He did not turn, could not turn, could not risk looking into Kai’s eyes right then and losing himself entirely. “You cannot use that name against me! You must give me time. If I am free, that is my right.”

Kai took back his hands immediately, and Suho turned, skirting between tents. He was far enough away that he had slowed down, but he didn’t know where to go. He didn’t want to return to his own tent, not feeling as he was.

“Suho.”

Suho stopped. But the voice that had called to him was Sehun’s, and he watched Sehun approached him. His eyes dropped to Sehun’s tightened hands, before fixing on his face. He suspected, no, he knew, that Sehun had seen at least part of that exchange.

“I have known Kai since we were in swaddles,” Sehun said. “And I have never seen him thrown off as he is by you.”

“You wish me to give in to him,” Suho said.

Sehun shook his head. “Only if that’s what you want. You know that.” And Sehun touched his arm, the amulet there. “I was given this by… by my merchant, and brought it to him, for you, to ward away death. Though in truth, his love for you had done so already.”

“No,” Suho protested.

“I do not know what magic the healer performed that night, but you bear part of Kai’s soul. Do you not feel it? But I speak to you only because you should know not to fear anyone. He does not want another in his tent, or to hold him when his life is ended. Know that.”

Suho scrabbled at the cord around his arm. “You should have this. For you both. I have no more need of it.”
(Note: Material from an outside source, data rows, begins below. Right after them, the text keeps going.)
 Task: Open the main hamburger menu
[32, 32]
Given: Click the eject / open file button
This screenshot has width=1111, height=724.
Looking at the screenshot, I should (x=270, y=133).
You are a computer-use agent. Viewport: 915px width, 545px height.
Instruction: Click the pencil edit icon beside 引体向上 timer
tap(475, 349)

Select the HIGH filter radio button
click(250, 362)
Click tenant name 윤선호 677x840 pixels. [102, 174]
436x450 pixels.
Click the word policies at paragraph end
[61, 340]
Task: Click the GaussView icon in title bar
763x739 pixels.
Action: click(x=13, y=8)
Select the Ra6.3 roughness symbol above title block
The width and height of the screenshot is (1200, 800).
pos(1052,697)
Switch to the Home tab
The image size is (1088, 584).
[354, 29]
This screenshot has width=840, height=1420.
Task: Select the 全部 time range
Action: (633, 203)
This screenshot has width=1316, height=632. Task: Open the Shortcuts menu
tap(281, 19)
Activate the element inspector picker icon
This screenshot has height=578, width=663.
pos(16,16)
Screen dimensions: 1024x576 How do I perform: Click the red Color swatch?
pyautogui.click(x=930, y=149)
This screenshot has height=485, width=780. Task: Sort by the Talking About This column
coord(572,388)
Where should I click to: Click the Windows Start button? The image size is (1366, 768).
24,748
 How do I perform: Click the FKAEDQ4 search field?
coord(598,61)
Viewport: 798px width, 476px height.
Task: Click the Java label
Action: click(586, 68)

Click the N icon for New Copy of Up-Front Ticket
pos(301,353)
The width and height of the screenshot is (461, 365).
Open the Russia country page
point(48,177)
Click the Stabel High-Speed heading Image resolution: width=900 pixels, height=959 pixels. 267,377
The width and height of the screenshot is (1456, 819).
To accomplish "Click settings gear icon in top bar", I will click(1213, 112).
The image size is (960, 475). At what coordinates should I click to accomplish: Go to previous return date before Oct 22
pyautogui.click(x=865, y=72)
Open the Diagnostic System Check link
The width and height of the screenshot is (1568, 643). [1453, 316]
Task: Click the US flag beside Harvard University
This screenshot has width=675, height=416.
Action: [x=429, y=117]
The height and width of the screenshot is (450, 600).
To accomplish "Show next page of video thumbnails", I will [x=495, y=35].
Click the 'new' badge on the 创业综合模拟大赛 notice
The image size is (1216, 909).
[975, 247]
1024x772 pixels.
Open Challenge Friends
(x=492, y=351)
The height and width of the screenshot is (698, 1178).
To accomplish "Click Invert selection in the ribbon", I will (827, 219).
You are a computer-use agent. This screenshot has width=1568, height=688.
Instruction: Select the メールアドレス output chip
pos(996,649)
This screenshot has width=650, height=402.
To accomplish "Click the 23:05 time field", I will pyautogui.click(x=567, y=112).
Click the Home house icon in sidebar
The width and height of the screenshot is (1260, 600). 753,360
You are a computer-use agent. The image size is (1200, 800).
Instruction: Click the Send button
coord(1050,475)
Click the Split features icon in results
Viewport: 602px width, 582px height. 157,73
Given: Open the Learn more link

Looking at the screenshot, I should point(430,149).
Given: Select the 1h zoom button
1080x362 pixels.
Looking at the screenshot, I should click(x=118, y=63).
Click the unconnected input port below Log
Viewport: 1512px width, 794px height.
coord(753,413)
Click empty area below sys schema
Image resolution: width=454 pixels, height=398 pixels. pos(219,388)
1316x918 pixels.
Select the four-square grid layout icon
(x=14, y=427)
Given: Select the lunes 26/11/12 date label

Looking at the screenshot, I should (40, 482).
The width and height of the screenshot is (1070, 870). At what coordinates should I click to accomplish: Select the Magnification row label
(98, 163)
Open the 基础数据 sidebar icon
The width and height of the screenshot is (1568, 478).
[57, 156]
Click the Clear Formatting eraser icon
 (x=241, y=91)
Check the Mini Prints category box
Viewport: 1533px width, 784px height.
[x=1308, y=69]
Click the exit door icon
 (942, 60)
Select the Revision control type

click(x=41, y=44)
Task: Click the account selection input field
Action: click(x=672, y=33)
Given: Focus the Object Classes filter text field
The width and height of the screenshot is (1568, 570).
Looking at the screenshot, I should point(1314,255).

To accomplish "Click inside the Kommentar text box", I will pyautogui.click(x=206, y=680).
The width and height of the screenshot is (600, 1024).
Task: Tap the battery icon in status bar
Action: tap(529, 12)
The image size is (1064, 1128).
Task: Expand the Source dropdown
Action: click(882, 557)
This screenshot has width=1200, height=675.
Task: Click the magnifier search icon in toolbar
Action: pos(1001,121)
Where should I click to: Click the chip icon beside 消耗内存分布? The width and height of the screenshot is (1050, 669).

Sehun smiled, accepted it. “That’s what we all wanted.”

***

It was the water that Suho was drawn to, the quiet of it. It neither surprised him, nor offended him to hear the sound of movement in the water, and he knew what had brought him when he saw the lines of Kai’s shoulders as he moved in the pond. They had kissed there, and Kai had saved his life there. Perhaps it was meant, not on a dusty path, but in the cool and still, where he could feel honesty in the ripples of the water. They had spent days apart, the longest of any time since Suho had come to Kai’s tent, and seeing Kai from a distance had not been enough. Suho knew by his own words, Kai had felt he could not approach him. It was time, finally, to finish, to say the things he had ben waiting to say.

“Is this place only for you and your slave?” Suho asked, pausing at the water’s edge and feeling the pull of it, that, and the lonely slope of Kai’s shoulders.

But Kai’s response was almost immediate. “It is a place you are welcome, always.”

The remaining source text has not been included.